● Goal of the exercise: Working from the records below, repeat exactly the lines starting at the line that contains "Where should I" and ending at the line that contains "Open Chesapeake store", inclusive.

● Records to use:
######

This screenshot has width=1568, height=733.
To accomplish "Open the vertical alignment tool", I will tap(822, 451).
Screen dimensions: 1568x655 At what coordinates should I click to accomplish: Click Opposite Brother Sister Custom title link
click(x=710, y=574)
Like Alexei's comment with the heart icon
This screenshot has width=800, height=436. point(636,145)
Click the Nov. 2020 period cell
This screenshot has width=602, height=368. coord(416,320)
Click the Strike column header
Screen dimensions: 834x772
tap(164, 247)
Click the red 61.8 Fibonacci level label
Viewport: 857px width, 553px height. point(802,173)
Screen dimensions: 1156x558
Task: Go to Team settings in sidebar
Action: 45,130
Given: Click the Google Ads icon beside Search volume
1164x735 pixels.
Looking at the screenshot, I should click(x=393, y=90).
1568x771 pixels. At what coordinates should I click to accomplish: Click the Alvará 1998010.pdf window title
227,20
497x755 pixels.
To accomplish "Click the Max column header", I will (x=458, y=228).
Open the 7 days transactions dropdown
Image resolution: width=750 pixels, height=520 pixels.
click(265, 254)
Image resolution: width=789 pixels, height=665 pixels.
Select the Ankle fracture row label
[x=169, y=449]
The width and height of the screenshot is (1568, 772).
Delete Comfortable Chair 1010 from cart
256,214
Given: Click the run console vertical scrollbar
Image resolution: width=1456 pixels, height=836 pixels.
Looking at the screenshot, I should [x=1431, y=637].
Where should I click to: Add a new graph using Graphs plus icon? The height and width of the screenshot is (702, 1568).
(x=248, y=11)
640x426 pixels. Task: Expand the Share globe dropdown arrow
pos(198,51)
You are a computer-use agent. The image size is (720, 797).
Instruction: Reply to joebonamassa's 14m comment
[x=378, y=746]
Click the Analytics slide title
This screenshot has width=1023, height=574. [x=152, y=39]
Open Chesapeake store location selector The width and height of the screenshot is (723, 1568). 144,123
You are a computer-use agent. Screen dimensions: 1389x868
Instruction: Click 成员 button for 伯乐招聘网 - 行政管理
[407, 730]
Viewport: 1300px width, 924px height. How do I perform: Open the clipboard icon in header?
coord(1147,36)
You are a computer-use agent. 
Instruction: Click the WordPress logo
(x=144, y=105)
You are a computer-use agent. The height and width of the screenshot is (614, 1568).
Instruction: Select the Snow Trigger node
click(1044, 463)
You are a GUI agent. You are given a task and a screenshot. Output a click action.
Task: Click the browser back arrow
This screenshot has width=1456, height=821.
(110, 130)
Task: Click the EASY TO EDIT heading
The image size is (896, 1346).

######

● Completed exercise:
Where should I click to: Add a new graph using Graphs plus icon? The height and width of the screenshot is (702, 1568).
(x=248, y=11)
640x426 pixels. Task: Expand the Share globe dropdown arrow
pos(198,51)
You are a computer-use agent. The image size is (720, 797).
Instruction: Reply to joebonamassa's 14m comment
[x=378, y=746]
Click the Analytics slide title
This screenshot has width=1023, height=574. [x=152, y=39]
Open Chesapeake store location selector The width and height of the screenshot is (723, 1568). 144,123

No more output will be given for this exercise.